The willingness of students to embrace multimodality within assessment however is influenced by a range of factors including concerns surrounding misinterpretation, validation offered through course design and communication, and misunderstandings of multimodality as a pursuit for the technologically and creatively gifted. The presence or absence of these factors can discourage a digital approach whilst re-enforcing the perceived stability and security of the conventional essayistic form. Within this I have argued that, to date, the literature has largely failed to investigate multimodal assessment in practice, particularly in relation to the attitudes and experiences of students and tutors.
I have also shown that multimodality provokes challenging questions for those responsible with marking digital artefacts. In the absence of established scholarly apparatus tuned to measure the quality of work composed in non-conventional form, tutors employ a variety of different marketing strategies. Multimodality prompts tutors to think newly about assessment, placing a greater emphasis on interpretation and encouraging a holistic approach that reflects on the communicational entirety of the student’s work in relation to the question she set out to address. I have argued that this re-casts the marker as a curator, thus destabilising traditional classroom power relations, albeit with the tutor retaining responsibility for grading the submitted work.

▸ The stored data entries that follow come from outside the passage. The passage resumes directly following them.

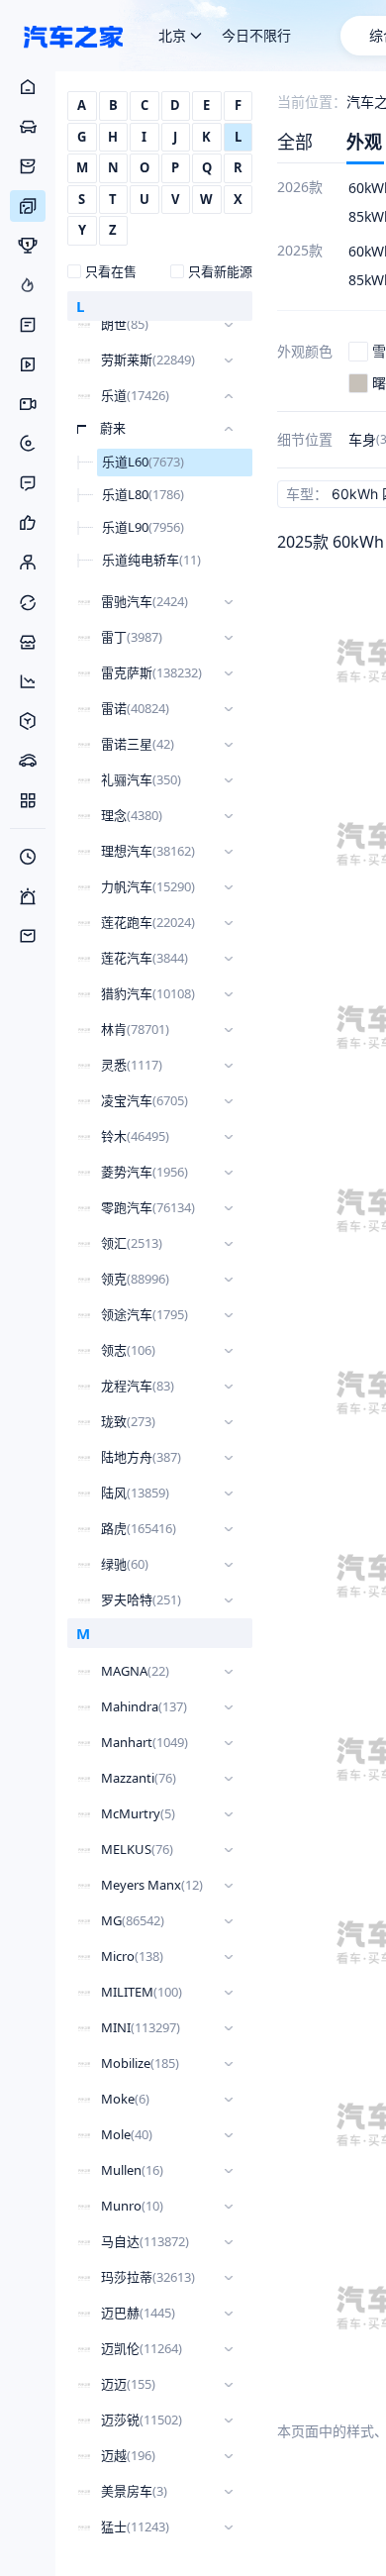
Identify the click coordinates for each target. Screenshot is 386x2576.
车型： (307, 493)
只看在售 (111, 271)
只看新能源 (220, 271)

By focusing on multimodal assessment in practice I have been able to contribute, in a small way, to existing discussion within the field. In particular, by eliciting data through the telling of assessment stories, insights have been gained into the questions that multimodality provokes and the strategies that tutors employ in response to these challenges. Having explored how tutors experience multimodal assessment, there would be value in further research in investigating student attitudes to some of these same themes, particularly in relation to the factors that encourage them to resist the gravitational pull of the conventional essay and to take their first small steps into multimodal representational space.